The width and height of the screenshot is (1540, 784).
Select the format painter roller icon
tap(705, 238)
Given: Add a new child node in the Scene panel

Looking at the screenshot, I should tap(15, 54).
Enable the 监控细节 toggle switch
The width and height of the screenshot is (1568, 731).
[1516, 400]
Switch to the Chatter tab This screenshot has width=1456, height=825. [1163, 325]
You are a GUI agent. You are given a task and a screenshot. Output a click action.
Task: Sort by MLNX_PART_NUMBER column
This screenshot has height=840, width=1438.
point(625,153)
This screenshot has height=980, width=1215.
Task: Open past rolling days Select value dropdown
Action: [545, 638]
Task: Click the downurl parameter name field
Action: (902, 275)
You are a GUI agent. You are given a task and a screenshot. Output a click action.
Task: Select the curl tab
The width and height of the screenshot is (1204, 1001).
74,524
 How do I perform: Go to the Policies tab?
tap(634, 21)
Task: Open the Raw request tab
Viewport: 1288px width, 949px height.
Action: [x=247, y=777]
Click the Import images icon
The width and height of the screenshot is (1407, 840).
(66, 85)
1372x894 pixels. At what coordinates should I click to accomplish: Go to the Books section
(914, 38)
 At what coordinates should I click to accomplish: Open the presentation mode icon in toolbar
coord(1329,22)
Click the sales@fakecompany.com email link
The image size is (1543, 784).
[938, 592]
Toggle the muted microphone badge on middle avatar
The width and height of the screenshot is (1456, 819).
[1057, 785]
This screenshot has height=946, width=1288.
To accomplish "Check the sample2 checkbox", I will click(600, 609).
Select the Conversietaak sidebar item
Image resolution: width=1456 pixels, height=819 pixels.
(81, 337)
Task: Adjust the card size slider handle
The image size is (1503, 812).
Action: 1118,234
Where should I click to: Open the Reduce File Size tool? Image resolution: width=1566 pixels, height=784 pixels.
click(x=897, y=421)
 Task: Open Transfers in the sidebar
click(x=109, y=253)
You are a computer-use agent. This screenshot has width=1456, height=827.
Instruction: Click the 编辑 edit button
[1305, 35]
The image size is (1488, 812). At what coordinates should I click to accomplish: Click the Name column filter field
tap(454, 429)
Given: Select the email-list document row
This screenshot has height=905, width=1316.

◆ ◆ ◆ ◆ ◆ ◆ ◆

* [EXERCISE INSTRUCTIONS]:
Reproduce all records exactly, without omissions.

* [OUTPUT BELOW]:
The width and height of the screenshot is (1540, 784).
Select the format painter roller icon
tap(705, 238)
Given: Add a new child node in the Scene panel

Looking at the screenshot, I should tap(15, 54).
Enable the 监控细节 toggle switch
The width and height of the screenshot is (1568, 731).
[1516, 400]
Switch to the Chatter tab This screenshot has width=1456, height=825. [1163, 325]
You are a GUI agent. You are given a task and a screenshot. Output a click action.
Task: Sort by MLNX_PART_NUMBER column
This screenshot has height=840, width=1438.
point(625,153)
This screenshot has height=980, width=1215.
Task: Open past rolling days Select value dropdown
Action: [545, 638]
Task: Click the downurl parameter name field
Action: (902, 275)
You are a GUI agent. You are given a task and a screenshot. Output a click action.
Task: Select the curl tab
The width and height of the screenshot is (1204, 1001).
74,524
 How do I perform: Go to the Policies tab?
tap(634, 21)
Task: Open the Raw request tab
Viewport: 1288px width, 949px height.
Action: [x=247, y=777]
Click the Import images icon
The width and height of the screenshot is (1407, 840).
(66, 85)
1372x894 pixels. At what coordinates should I click to accomplish: Go to the Books section
(914, 38)
 At what coordinates should I click to accomplish: Open the presentation mode icon in toolbar
coord(1329,22)
Click the sales@fakecompany.com email link
The image size is (1543, 784).
[938, 592]
Toggle the muted microphone badge on middle avatar
The width and height of the screenshot is (1456, 819).
[1057, 785]
This screenshot has height=946, width=1288.
To accomplish "Check the sample2 checkbox", I will click(600, 609).
Select the Conversietaak sidebar item
Image resolution: width=1456 pixels, height=819 pixels.
(81, 337)
Task: Adjust the card size slider handle
The image size is (1503, 812).
Action: 1118,234
Where should I click to: Open the Reduce File Size tool? Image resolution: width=1566 pixels, height=784 pixels.
click(x=897, y=421)
 Task: Open Transfers in the sidebar
click(x=109, y=253)
You are a computer-use agent. This screenshot has width=1456, height=827.
Instruction: Click the 编辑 edit button
[1305, 35]
The image size is (1488, 812). At what coordinates should I click to accomplish: Click the Name column filter field
tap(454, 429)
Given: Select the email-list document row
This screenshot has height=905, width=1316.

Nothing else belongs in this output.